In the latest development, U.S. government scientists say they have discovered three powerful antibodies, the strongest of which neutralizes 91% of HIV strains, more than any AIDS antibody yet discovered. They are now deploying the technique used to find those antibodies to identify antibodies to influenza viruses.
The HIV antibodies were discovered in the cells of a 60-year-old African-American gay man, known in the scientific literature as Donor 45, whose body made the antibodies naturally. The trick for scientists now is to develop a vaccine or other methods to make anyone's body produce them as well.


Antibodies that are utterly ineffective, or that disable just one or two HIV strains, are common. Until last year, only a handful of "broadly neutralizing antibodies," those that efficiently disable a large swath of HIV strains, had been discovered. And none of them neutralized more than about 40% of known HIV variants.
But in the past year, thanks to efficient new detection methods, at least a half dozen broadly neutralizing antibodies, including the three latest ones, have been identified in peer-reviewed journals. Dennis Burton of the Scripps Institute in La Jolla, Calif., led a team that discovered two broadly neutralizing antibodies last year; he says his team has identified additional, unpublished ones. Most of the new antibodies are more potent, able to knock out HIV at far lower concentrations than their previously known counterparts.

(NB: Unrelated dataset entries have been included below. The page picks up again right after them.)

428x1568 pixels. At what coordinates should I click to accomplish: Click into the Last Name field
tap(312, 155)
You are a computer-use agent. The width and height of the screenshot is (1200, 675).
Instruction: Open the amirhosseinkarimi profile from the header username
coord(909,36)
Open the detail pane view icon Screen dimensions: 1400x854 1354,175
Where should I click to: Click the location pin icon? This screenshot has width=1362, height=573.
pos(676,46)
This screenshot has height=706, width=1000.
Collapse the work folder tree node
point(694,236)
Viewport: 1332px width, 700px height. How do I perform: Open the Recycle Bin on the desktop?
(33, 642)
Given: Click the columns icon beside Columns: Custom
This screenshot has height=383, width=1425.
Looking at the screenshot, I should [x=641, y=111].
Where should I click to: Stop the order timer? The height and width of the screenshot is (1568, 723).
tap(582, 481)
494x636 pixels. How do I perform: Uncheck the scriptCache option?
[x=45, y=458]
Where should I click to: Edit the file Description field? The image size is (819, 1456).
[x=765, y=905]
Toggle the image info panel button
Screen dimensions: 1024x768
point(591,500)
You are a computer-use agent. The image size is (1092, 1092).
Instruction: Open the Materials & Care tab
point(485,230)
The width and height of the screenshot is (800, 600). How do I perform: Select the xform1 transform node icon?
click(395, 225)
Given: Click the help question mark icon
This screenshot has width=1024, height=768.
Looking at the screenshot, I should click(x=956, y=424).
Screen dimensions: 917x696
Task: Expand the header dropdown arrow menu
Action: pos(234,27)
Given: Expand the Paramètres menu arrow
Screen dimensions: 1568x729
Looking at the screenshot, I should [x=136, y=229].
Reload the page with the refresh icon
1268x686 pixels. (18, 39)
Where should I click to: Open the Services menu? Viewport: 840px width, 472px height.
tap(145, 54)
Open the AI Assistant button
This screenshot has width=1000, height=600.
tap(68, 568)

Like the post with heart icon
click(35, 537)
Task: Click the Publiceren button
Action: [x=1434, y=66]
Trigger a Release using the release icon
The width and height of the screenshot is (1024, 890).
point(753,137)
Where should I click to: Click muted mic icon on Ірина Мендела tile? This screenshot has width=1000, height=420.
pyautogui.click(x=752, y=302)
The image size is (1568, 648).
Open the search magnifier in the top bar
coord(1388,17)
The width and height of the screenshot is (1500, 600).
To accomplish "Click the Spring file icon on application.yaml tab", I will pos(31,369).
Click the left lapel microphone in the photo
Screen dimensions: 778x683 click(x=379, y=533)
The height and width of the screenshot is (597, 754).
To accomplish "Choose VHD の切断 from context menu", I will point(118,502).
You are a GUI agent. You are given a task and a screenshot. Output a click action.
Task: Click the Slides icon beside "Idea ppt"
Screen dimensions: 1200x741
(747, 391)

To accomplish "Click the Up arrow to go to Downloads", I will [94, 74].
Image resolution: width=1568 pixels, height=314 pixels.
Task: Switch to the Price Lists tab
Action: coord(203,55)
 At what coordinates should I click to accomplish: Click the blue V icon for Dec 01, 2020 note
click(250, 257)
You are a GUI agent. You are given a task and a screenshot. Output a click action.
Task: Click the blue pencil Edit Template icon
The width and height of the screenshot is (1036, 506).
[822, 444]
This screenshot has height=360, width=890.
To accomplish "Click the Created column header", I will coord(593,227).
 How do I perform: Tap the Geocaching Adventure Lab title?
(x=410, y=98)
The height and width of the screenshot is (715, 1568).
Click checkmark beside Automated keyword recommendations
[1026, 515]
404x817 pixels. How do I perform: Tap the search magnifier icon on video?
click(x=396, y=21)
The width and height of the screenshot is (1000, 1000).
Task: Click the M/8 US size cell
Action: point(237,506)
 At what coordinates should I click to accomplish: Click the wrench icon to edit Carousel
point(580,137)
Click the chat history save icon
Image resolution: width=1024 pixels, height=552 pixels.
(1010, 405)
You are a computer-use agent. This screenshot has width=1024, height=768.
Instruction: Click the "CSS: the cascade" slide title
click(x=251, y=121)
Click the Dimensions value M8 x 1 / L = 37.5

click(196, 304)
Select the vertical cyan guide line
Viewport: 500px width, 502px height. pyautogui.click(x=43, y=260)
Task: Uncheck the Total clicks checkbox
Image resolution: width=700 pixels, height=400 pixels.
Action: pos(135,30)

HIV is a highly mutable virus, but one place where the virus doesn't mutate much is where it attaches to a particular molecule on the surface of cells it infects. Building on previous research, researchers created a probe, shaped exactly like that critical site, and used it to attract only those antibodies that efficiently attack it. That is how they fished out of Donor 45 the special antibodies: They screened 25 million of his cells to find 12 that produced the antibodies.